Credit: ShutterstockIn a statement to TechCrunch this week, a Facebook spokesperson seemingly confirmed that the same mobile phone number you give the company, so that it can text you as part of the two-factor authentication process, is actually being used to serve you customized ads.
"We use the information people provide to offer a better, more personalized experience on Facebook, including ads," a Facebook spokesperson told TechCrunch. "We are clear about how we use the information we collect, including the contact information that people upload or add to their own accounts.

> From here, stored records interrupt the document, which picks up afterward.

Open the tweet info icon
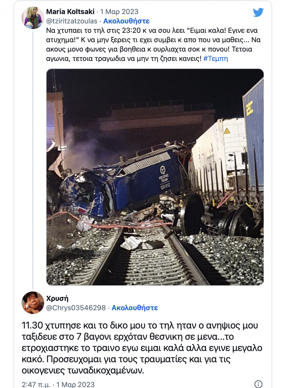289x388 pixels. (x=258, y=384)
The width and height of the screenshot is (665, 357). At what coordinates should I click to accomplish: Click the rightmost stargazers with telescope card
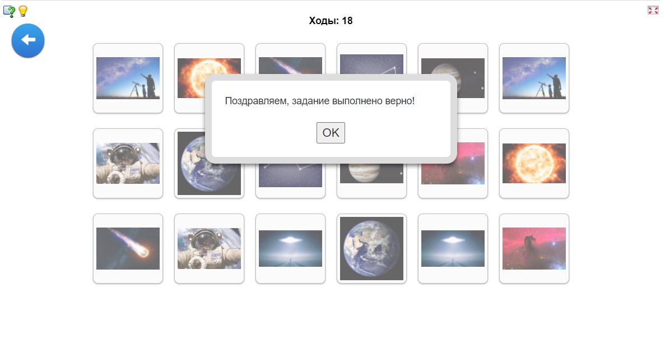[534, 78]
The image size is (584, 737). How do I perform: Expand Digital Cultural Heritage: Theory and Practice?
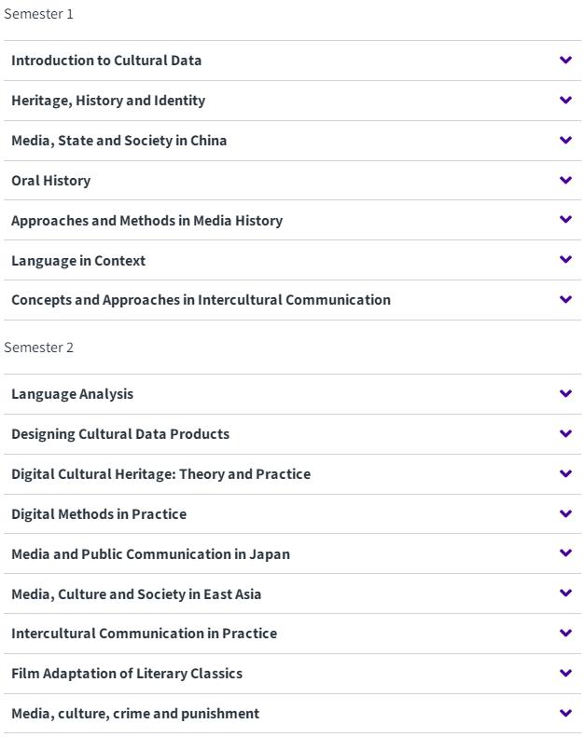[x=292, y=473]
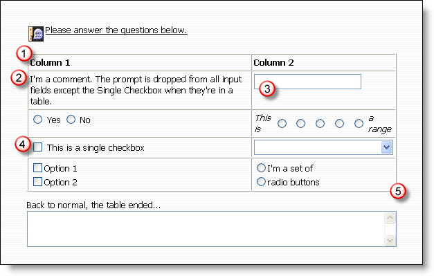The image size is (434, 276).
Task: Open the dropdown arrow in Column 2
Action: pos(386,147)
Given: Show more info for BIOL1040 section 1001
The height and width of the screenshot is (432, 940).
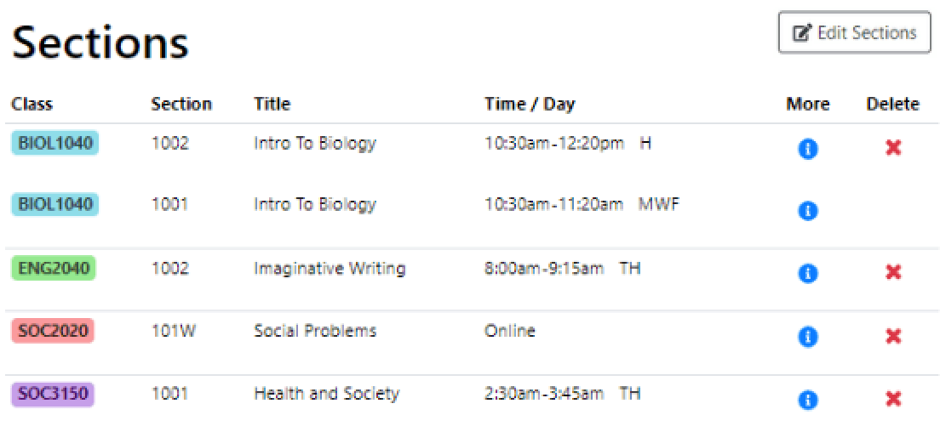Looking at the screenshot, I should [808, 210].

You can manage and delete the contact information you’ve uploaded at any time.”
The spokesperson added that if you don't want to deal with the ads, you can use another two-factor authentication method instead of your phone number. (We at Tom's Guide recommend Google Authenticator, an Android and iOS app that generates new authentication codes every 30 seconds and which Facebook and many other online services support.)
The comment comes after Gizmodo published a story yesterday (Sept. 27) that detailed how Facebook is apparently using information you're not explicitly handing over to the company for advertising purposes to serve you ads. The researchers specifically found that if you provide your phone number for two-factor authentication purposes, within a couple of weeks, your phone number can be used to target you with ads.
But it's not just that. According to the report, if someone else uploads your phone number to Facebook even if you haven't, that phone number will then become targetable for Facebook ads. The researchers, led by chief author Giridhari Venkatadri, called it "shadow contact information."
If true, the findings could prove to be a problem for Facebook and its users. Two-factor authentication is a security feature that aims at protecting a users' credentials and not allowing hackers to access their accounts. It's an important component in internet security.
But if it's true that Facebook is using phone numbers used in two-factor authentication for advertising purposes, that could result in people being less likely to turn the feature on. And that ultimately could result in more security problems for the social network and its users.